In June 2001 a similar survey was carried out by British Waterways following the flood of November 2000; when, on the 4th of the month, the river level peaked at 5.35m above MSL. The same dramatic results were recorded. Generally between two and three metres of material were removed but in some areas the bed was lowered by up to four metres. This is an enormous quantity of material – but all of it, in archaeological terms, redeposited, and almost none of it more than a few years old (Fig. 2).
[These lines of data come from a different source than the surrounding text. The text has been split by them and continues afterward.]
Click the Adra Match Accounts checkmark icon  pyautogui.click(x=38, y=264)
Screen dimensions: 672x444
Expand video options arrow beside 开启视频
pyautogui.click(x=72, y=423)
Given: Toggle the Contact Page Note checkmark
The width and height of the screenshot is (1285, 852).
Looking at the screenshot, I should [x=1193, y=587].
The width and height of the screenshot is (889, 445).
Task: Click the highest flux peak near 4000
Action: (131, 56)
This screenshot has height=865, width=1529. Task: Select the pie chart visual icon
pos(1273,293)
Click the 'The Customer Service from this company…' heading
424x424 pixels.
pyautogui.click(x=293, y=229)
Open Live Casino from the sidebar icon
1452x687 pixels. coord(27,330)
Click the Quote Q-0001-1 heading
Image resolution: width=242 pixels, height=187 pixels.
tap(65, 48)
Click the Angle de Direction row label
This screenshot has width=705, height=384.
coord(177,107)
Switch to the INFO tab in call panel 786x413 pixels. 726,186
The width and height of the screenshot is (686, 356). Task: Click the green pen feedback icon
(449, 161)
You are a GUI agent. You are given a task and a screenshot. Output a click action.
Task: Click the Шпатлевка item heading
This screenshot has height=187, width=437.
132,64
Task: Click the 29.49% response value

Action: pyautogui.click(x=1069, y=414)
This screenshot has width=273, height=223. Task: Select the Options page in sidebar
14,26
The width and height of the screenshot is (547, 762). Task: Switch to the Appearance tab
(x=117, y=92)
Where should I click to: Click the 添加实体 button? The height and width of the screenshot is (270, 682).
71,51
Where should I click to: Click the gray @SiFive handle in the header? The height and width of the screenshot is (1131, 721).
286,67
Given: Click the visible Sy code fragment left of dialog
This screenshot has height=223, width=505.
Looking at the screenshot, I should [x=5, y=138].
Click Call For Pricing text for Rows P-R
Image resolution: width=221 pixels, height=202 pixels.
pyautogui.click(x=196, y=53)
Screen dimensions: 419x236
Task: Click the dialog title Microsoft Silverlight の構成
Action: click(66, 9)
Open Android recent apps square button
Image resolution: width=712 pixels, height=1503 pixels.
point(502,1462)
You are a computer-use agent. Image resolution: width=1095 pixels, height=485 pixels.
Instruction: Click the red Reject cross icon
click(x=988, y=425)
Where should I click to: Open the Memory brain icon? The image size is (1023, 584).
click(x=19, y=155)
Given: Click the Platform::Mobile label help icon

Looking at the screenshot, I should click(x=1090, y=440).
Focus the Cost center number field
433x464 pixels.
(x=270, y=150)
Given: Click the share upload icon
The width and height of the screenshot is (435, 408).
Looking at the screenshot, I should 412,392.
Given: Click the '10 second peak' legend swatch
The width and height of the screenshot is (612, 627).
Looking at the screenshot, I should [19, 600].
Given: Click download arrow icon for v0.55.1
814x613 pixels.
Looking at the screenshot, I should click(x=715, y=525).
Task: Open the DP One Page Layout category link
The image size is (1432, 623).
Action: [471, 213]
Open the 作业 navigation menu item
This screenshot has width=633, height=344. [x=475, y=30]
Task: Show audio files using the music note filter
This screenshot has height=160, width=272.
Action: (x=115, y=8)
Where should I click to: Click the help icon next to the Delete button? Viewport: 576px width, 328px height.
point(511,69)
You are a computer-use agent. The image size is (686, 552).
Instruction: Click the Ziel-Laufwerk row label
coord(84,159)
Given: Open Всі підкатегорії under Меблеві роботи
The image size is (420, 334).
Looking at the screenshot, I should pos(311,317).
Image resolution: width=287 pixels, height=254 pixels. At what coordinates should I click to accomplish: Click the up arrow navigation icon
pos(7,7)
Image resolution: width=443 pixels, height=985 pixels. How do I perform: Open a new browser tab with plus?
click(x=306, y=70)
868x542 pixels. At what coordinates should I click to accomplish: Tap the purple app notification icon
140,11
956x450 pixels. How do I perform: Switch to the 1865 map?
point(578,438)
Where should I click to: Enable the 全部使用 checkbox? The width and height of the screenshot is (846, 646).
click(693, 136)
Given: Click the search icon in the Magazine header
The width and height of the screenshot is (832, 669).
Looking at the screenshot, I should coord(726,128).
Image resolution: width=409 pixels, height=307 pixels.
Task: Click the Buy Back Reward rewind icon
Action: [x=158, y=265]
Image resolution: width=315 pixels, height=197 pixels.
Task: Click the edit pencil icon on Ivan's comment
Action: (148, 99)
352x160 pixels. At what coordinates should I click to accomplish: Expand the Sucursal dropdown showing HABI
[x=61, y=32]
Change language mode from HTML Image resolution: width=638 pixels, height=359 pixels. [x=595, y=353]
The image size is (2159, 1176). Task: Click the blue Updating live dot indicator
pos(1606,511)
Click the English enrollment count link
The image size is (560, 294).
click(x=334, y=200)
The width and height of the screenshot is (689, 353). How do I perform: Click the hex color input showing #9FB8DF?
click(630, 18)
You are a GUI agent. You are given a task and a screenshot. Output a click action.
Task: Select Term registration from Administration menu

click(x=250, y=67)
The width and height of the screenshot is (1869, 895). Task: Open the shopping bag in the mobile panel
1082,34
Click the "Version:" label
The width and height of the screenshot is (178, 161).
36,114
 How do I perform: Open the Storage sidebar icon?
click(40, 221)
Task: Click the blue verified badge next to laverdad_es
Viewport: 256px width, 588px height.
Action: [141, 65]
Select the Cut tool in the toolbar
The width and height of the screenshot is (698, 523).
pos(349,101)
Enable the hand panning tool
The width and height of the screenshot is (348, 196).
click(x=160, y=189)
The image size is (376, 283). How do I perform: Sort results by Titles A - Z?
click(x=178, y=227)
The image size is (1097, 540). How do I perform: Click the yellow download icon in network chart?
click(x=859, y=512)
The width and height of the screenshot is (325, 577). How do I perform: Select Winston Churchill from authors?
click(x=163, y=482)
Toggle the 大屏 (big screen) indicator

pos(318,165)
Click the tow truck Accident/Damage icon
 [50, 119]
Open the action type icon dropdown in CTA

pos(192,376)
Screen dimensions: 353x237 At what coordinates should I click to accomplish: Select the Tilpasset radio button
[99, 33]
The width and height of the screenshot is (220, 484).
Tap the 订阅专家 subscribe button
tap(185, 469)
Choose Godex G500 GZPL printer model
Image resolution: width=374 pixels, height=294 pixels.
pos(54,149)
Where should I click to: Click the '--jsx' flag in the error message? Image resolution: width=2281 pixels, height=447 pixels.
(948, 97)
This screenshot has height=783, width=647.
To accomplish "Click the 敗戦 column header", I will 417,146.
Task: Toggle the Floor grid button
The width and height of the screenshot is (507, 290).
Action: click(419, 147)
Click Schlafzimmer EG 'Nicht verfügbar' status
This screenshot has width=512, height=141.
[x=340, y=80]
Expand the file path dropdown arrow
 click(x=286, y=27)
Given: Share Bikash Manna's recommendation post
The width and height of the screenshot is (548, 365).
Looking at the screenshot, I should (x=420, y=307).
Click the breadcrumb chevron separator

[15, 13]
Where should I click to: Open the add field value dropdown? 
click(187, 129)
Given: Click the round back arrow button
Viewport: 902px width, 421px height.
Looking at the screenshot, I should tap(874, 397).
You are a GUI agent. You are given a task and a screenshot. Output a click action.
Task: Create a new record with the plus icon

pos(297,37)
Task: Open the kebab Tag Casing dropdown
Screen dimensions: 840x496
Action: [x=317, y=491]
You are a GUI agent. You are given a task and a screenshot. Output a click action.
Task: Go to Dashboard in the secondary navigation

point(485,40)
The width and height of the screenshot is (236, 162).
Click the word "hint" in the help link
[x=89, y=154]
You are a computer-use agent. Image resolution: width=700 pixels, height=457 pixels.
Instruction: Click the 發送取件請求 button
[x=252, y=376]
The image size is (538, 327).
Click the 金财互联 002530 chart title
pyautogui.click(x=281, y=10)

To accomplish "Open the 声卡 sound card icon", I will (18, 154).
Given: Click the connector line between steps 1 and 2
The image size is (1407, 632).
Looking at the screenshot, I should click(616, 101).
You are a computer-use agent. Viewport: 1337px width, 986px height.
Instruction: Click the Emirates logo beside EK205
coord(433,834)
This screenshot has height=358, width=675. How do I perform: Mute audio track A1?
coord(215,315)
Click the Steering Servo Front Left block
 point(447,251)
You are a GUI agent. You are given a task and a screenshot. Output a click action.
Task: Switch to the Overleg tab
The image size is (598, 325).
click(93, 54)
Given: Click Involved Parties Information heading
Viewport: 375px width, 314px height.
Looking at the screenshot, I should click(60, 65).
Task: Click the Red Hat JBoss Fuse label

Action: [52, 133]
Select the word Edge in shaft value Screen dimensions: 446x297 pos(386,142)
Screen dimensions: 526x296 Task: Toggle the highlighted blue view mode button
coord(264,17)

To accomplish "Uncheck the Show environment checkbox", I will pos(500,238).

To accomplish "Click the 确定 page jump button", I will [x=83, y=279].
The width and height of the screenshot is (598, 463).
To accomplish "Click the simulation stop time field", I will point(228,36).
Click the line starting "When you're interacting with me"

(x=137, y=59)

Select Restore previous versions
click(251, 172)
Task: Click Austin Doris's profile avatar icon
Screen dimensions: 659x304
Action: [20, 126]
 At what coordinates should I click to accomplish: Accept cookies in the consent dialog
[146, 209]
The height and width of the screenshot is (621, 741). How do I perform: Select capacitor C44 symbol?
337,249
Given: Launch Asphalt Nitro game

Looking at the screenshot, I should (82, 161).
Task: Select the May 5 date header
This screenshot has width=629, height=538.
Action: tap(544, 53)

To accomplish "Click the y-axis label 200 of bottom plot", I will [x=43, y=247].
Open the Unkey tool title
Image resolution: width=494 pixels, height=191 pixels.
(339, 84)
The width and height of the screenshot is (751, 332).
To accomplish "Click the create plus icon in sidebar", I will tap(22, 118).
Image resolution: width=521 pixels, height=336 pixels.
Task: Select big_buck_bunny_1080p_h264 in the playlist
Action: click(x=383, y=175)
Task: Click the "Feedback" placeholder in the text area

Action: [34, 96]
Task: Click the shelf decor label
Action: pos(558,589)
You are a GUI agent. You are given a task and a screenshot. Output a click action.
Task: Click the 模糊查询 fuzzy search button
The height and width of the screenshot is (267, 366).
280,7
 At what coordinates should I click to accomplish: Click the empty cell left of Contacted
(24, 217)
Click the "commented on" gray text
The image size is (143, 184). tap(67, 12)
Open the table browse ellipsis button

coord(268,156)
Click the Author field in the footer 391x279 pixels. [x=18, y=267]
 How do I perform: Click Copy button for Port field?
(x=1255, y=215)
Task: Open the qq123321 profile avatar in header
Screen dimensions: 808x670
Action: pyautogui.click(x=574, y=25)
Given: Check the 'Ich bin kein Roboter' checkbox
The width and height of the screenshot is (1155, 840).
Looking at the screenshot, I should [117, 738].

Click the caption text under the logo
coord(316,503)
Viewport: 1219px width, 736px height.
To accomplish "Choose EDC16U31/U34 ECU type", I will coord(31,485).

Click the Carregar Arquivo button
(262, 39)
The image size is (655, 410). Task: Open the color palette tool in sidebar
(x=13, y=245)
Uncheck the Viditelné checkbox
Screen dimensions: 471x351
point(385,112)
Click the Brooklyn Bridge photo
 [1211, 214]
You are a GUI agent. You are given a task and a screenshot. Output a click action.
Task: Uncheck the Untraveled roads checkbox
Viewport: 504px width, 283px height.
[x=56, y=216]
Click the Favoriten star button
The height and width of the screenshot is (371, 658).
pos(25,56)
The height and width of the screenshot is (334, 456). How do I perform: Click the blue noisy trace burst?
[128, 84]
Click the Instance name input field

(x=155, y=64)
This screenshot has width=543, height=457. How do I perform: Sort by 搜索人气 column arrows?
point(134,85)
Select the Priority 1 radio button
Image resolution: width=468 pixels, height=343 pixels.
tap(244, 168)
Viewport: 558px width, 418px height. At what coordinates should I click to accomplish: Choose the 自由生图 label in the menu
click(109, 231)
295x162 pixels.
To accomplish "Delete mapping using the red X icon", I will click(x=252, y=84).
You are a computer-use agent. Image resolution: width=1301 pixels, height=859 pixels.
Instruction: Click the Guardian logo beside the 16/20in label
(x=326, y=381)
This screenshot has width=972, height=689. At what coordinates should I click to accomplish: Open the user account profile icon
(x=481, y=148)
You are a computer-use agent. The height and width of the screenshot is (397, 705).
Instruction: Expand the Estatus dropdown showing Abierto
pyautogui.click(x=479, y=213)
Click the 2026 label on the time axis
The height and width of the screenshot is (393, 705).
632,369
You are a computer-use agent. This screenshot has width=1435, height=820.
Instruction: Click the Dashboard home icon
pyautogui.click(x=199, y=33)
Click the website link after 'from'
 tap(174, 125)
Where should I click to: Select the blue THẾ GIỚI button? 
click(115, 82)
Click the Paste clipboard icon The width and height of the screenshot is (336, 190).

The archaeology of the river Ouse is still little studied. Work to the banks, for example, either by engineers or by the river itself, clearly has the potential to reveal significant finds. Immediately below Cawood bridge, on the right bank of the river, the wreck of a wooden ship, visible at low water springs, is being steadily disinterred as the channel moves inexorably into the outside of a bend. All that can be said of this vessel is that it probably predates the construction of Cawood bridge itself, when surveys place the right bank further to the east; and the bridge was only built in 1871, so the ship may not be ancient. However there may be others like it – this region has after all produced some of the oldest boat finds in Europe. Dredging, should it ever take place – which is unlikely, since it has never successfully competed with summer aggradation of the river bed – does not appear to be as potentially damaging as it may seem. It would only be sensible to dredge the river in the late summer, and as noted above few deposits in the upper couple of metres of the river bed would be more than a year or two old. A winter flood is nature’s own dredger; and a mighty effective one too.

The anticipated effects of global warming have already led to the raising and strengthening of flood defences along the Humber and lower Ouse. At mean high water springs the Humber at Brough reaches 4.2m AOD, while large areas of farmland to the north of the river are at 2m-4m AOD. Much of Hull itself lies at around 3m AOD. Records at Immingham, a standard tidal port, indicate that the extreme water level there rose by about 7mm a year between 1910 and 1972. If the trend continues then mean sea level in the Humber will stand at about 4.99m AOD by the year 2100; and we shall all have rather more to worry about than the occasional winter flood.